Gulethu lo había preparado todo minuciosamente. Le había prometido mucho al joven Ramphele, sin contárselo todo. Había salido como él esperaba, hasta que la maldita asquerosa se puso a gritar: gritos de perra en celo. La ufufuyane la había alcanzado a ella también: zulúes, mestizas o blancas, las perras estaban todas poseídas. Nunca una joven virgen habría abierto las piernas así, ni habría proferido todos esos disparates: los espíritus adversos habían intervenido, antes de que Gulethu tuviera la más mínima oportunidad de elaborar su nuti.
Había tratado de contenerla, pero la maldita gritaba a más no poder…
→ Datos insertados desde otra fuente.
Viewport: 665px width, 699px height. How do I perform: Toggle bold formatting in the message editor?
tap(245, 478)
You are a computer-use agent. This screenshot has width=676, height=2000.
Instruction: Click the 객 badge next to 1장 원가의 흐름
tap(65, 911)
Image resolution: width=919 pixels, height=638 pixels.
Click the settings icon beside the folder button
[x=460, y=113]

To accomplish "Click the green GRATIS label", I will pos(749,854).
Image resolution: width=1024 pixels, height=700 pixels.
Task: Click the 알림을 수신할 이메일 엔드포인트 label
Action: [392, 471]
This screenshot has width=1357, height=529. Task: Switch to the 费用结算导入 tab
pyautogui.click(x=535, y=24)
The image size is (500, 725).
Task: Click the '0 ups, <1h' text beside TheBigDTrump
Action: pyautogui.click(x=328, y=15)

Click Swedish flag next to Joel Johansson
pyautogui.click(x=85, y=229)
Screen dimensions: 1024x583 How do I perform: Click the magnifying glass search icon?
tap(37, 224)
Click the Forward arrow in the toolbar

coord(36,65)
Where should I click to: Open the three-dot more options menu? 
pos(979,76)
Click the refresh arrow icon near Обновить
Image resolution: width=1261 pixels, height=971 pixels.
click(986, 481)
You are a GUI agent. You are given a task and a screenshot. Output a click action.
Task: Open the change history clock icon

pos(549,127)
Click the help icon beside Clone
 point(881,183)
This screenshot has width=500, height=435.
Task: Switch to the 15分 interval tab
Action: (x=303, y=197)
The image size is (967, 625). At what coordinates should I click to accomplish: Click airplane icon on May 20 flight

Los gritos lo despertaron, sobresaltado. Gulethu se incorporó, con los ojos abiertos de par en par. Un sudor frío le inundaba el rostro, jadeaba, entre dos mundos, y apenas distinguía las paredes decrépitas del cobertizo. Pronto vio los jergones repartidos por el suelo, a los otros roncando, y volvió a la realidad… No, no lo habían despertado los gritos de la chica: era la umqolan, que lo advertía de un peligro.
Stan estaba muerto, pero los policías podían interrogar a su hermano en la cárcel. Podían venir a husmear a la playa… El Gato no debía enterarse: jamás.